Meet David. He is my oldest son and I love him with absolute commitment. He isn’t yet three years old, but he can make me laugh almost as much as his mummy can. Now, when bedtime rolls around there is a routine, and David can be quite particular about all requisite elements of bedtime being in place. Some people might demand we get rid of routine to make him adaptable, that he is potentially dependent on routine for security, but there’s more than enough natural disruptions in life without manufacturing more for him.

On the particular night, Sarah was out of the house so I was the sole provider of bedtime shenanigans. I got him tucked in “the biggerest” (superlatives, even incorrectly spelled, are impressive from a 2.5 year old, right?). We read a story (“Oh the Thinks You Can Think”) and then came the eskimos/butterflies/kisses/kersniffles. The kersniffles are some of my favorite things ever. There’s a lot of sniffing and snorting and head dodging to find the best spot, but eventually the result is lots of giggling, then laughing, then exhaustion. At the end of this particular bout, David stopped, looked at me and said, “That makes me happy.”

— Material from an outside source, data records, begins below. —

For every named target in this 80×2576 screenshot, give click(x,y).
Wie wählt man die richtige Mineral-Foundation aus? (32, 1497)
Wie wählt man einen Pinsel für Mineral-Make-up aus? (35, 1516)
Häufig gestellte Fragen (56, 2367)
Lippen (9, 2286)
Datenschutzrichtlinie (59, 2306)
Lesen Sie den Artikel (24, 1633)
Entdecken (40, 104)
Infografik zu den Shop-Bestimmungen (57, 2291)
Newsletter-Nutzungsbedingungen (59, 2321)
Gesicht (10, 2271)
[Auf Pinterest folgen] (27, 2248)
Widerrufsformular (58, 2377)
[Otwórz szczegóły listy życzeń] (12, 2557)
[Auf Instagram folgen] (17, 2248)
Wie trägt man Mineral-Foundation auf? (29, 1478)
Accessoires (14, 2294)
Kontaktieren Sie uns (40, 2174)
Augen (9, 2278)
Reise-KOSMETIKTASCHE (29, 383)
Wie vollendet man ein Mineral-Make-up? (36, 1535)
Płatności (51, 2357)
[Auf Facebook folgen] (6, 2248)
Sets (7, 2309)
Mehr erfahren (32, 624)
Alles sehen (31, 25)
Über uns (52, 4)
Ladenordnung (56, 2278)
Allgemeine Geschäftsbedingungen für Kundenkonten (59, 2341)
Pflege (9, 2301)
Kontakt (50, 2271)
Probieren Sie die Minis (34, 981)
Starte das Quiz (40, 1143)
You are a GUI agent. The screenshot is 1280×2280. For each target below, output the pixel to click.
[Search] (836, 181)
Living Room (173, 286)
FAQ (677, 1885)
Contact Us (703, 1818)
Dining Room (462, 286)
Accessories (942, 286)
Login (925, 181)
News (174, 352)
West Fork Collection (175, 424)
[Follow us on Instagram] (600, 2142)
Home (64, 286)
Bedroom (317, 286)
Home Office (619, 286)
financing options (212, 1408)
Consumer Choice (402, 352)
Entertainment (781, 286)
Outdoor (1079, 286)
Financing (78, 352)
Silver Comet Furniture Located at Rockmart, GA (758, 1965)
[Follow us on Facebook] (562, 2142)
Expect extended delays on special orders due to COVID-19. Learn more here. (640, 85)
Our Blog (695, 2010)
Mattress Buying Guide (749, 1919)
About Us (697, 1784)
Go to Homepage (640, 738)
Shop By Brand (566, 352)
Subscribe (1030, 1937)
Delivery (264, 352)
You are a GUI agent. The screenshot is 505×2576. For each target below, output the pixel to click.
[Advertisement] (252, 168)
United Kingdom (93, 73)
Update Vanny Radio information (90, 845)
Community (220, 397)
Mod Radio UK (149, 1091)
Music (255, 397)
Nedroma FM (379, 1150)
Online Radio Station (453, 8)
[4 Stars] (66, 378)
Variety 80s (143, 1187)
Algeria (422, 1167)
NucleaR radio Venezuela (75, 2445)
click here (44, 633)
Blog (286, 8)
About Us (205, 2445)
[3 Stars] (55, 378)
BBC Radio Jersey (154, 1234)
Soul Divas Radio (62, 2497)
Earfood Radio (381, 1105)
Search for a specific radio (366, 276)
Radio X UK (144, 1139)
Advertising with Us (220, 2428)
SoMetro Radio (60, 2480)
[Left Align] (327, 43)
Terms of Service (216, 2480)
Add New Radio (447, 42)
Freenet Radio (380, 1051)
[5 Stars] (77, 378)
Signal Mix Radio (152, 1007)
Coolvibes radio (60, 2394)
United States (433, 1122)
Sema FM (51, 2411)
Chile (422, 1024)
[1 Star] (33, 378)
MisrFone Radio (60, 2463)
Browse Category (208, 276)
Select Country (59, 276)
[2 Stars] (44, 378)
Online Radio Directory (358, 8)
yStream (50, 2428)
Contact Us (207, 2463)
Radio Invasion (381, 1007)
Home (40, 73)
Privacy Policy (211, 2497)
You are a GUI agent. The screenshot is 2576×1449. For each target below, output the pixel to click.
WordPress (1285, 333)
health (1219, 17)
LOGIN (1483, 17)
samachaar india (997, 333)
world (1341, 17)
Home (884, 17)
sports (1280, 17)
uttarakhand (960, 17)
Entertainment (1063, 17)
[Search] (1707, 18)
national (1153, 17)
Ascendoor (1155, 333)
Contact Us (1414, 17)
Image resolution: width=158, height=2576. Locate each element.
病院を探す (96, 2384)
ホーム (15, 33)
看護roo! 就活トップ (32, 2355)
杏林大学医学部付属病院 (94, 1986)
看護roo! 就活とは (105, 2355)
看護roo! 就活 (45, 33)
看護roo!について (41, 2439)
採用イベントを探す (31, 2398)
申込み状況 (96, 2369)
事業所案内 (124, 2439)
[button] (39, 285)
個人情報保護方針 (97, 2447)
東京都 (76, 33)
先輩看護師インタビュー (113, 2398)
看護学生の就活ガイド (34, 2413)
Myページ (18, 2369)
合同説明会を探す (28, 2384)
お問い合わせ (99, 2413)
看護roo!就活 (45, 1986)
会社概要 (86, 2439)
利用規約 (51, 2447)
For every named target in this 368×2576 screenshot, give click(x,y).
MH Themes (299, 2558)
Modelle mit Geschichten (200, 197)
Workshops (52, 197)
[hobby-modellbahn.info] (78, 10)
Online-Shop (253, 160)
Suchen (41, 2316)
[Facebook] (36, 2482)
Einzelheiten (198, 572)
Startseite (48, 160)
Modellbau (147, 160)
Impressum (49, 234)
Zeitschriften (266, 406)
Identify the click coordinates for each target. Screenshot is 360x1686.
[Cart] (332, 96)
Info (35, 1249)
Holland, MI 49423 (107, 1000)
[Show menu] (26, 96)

To have made my child so joyful and for him to express it was a precious moment. Reflecting on it, I imagine our Father, in whom we find our joy, delighting when we tell Him, “That made me happy.” Because it wasn’t the action alone that made David happy, but the relational bond between daddy and son, and the willingness of daddy to condescend to the wonderful world of a child who wants nothing more than kersniffles from the man who loves him, and watches over him.

God is not aloof. God is not annoyed when we want to be near Him for joy. God is not impatiently drumming His fingers, waiting for His children to quit clowning around. I am convinced that when we ask God to be our joy, to be our happiness, He is delighted, and delights in loving us this way.